Pobreza

Es cierto: nuestra pobreza no sabe cómo traducir la falta de perspectivas o de oportunidades cuando llega el inesperado momento de elegir. Y lo que es peor: ni siquiera nos interesa. La avaricia, el descreimiento y la pereza han sido las principales causas del abandono que nosotros mismos hemos creado a lo largo de décadas y décadas. 

 

Jhonattan Arredondo GriPor: Jhonattan Arredondo Grisales    

Desde hace veinte años vivo en uno de los lugares más visitados en tiempos de elecciones. Ese lugar, por supuesto, es un barrio pobre. En todo caso, esta situación no es nada extraño en un país donde nos hemos acostumbrado a seguir —con los ojos vendados— toda la palabrería del político que cada cuanto se convierte en el portador del cambio.

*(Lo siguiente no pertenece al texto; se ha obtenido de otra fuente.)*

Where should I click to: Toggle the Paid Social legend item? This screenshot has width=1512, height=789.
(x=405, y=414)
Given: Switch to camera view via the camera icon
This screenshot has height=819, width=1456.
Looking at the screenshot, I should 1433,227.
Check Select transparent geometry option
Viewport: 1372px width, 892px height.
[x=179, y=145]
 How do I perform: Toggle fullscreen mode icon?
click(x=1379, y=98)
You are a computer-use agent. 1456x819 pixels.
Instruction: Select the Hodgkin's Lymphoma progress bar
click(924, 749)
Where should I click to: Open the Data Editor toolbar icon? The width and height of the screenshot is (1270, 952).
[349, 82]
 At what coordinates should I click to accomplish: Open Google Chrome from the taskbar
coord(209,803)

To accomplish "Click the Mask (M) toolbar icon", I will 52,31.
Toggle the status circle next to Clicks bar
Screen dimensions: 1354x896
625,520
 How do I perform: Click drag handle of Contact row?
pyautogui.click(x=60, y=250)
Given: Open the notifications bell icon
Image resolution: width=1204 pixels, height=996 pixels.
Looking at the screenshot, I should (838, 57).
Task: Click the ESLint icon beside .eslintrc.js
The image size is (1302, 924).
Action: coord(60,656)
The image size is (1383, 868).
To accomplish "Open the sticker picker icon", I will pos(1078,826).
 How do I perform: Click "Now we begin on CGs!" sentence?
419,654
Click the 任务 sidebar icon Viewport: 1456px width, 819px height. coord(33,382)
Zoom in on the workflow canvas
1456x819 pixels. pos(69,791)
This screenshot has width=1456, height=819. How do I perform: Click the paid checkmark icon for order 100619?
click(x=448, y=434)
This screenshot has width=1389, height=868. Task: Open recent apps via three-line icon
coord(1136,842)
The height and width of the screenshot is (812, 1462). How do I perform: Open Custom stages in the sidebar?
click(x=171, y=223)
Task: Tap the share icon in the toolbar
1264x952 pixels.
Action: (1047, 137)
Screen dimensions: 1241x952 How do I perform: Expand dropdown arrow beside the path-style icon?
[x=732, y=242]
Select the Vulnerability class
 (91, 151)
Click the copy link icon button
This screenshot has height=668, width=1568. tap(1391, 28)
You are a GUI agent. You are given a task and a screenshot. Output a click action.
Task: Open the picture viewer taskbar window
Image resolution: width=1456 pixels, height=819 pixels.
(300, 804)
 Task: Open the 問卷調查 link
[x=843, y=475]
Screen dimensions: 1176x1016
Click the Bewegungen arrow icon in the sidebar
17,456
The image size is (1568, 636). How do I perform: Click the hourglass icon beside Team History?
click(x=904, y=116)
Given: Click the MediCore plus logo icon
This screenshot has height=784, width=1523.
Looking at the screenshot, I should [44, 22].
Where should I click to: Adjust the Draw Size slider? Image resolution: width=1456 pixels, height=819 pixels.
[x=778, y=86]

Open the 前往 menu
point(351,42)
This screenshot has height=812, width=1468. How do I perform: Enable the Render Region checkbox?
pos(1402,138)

Sin embargo, no sé qué tanto sea cierto eso de que nos hemos acostumbrado a seguirlos con los ojos vendados, pues sospecho que esta ceguera se deba únicamente a los mecanismos de la impostura. No: las respuestas deberían empezar a ser otras.

Tal vez, una de ellas, se encuentre en el continuo fracaso de nuestros gobiernos. Cada uno, con su notable indiferencia, ha hecho posible, paso a paso, el fácil convencimiento de sus pobladores. Es decir: el mercado, los materiales de construcción, el puesto público o  los veinte mil pesitos, son la prueba de que cualquier comunidad oprimida políticamente está destinada a la resignación.

Es cierto: nuestra pobreza no sabe cómo traducir la falta de perspectivas o de oportunidades cuando llega el inesperado momento de elegir. Y lo que es peor: ni siquiera nos interesa. La avaricia, el descreimiento y la pereza han sido las principales causas del abandono que nosotros mismos hemos creado a lo largo de décadas y décadas. Ellos son tramposos, despilfarran, roban. Nadie que pertenezca a un estrato social bajo —incluso medio o alto— diría lo contrario. Esa es una verdad, paradójicamente, con las puertas abiertas.

Entonces, ¿qué sucede cuando vienen con su discurso igualitario? He querido creer —más allá del sentido de pertenencia que sí tenían nuestros abuelos— que este fenómeno social se debe a los bajos índices de educación superior, a la escasez de espacios culturales y a la ausencia de formación ciudadana. Hechos que sin lugar a dudas construirán otros senderos. Quizás, ahora lo imagino, sea una simple utopía. Quizás, también, sea otra manera de volver a preguntarnos si aún tenemos esperanzas.